= BRIEF =
Word-for-word repetition of the records below is needed, but only from the line holding "You are a computer-use" through the final line, with pictures excluded.
• • •
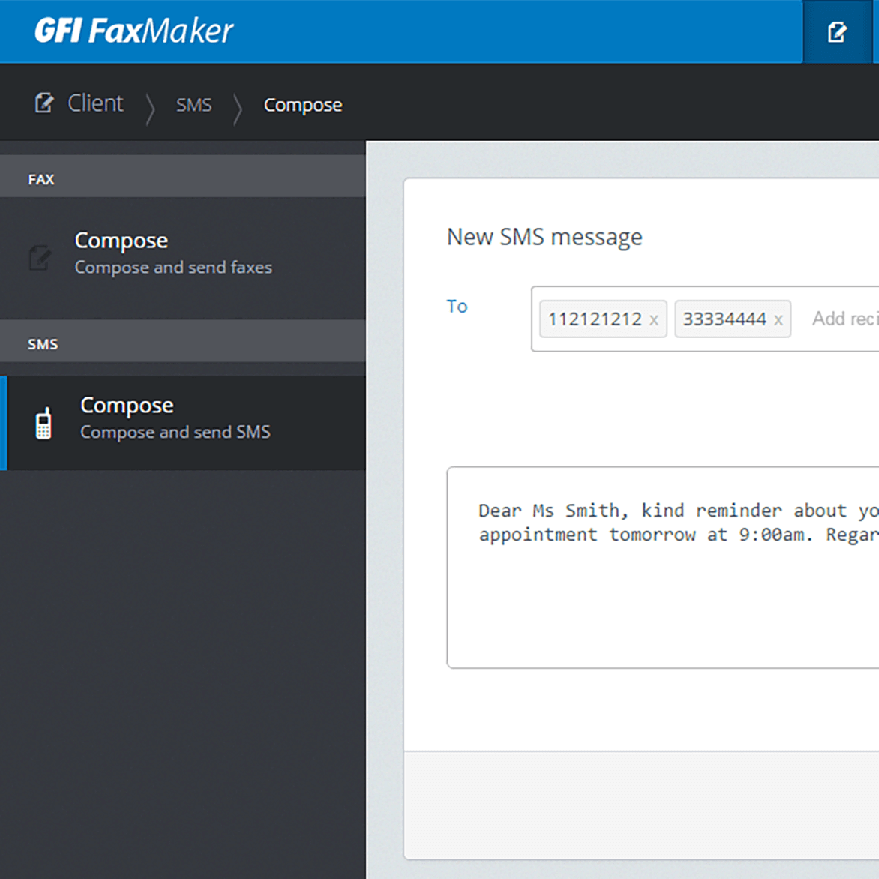Screen dimensions: 879x879
Task: Remove recipient 112121212 with its x
Action: click(654, 320)
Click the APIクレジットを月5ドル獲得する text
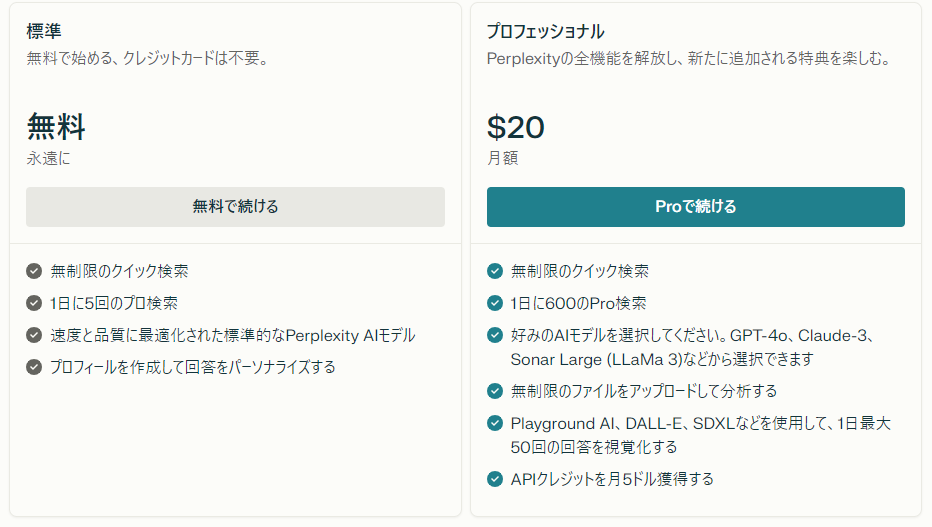932x527 pixels. [x=612, y=479]
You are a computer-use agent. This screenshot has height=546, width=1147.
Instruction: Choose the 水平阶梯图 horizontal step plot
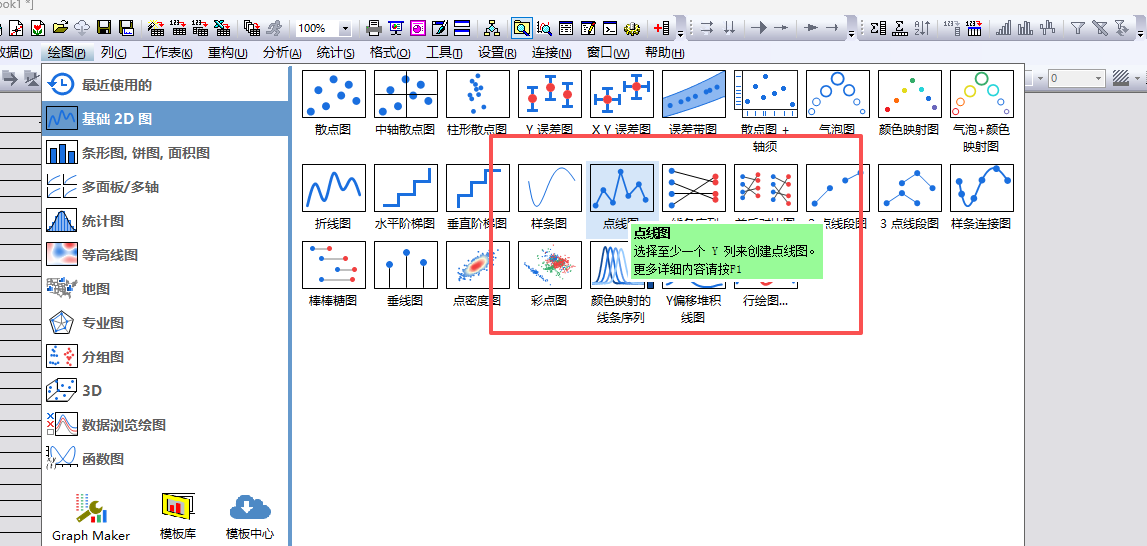coord(405,189)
• • •
= TASK SOLUTION =
You are a computer-use agent. This screenshot has height=546, width=1147.
Instruction: Choose the 水平阶梯图 horizontal step plot
coord(405,189)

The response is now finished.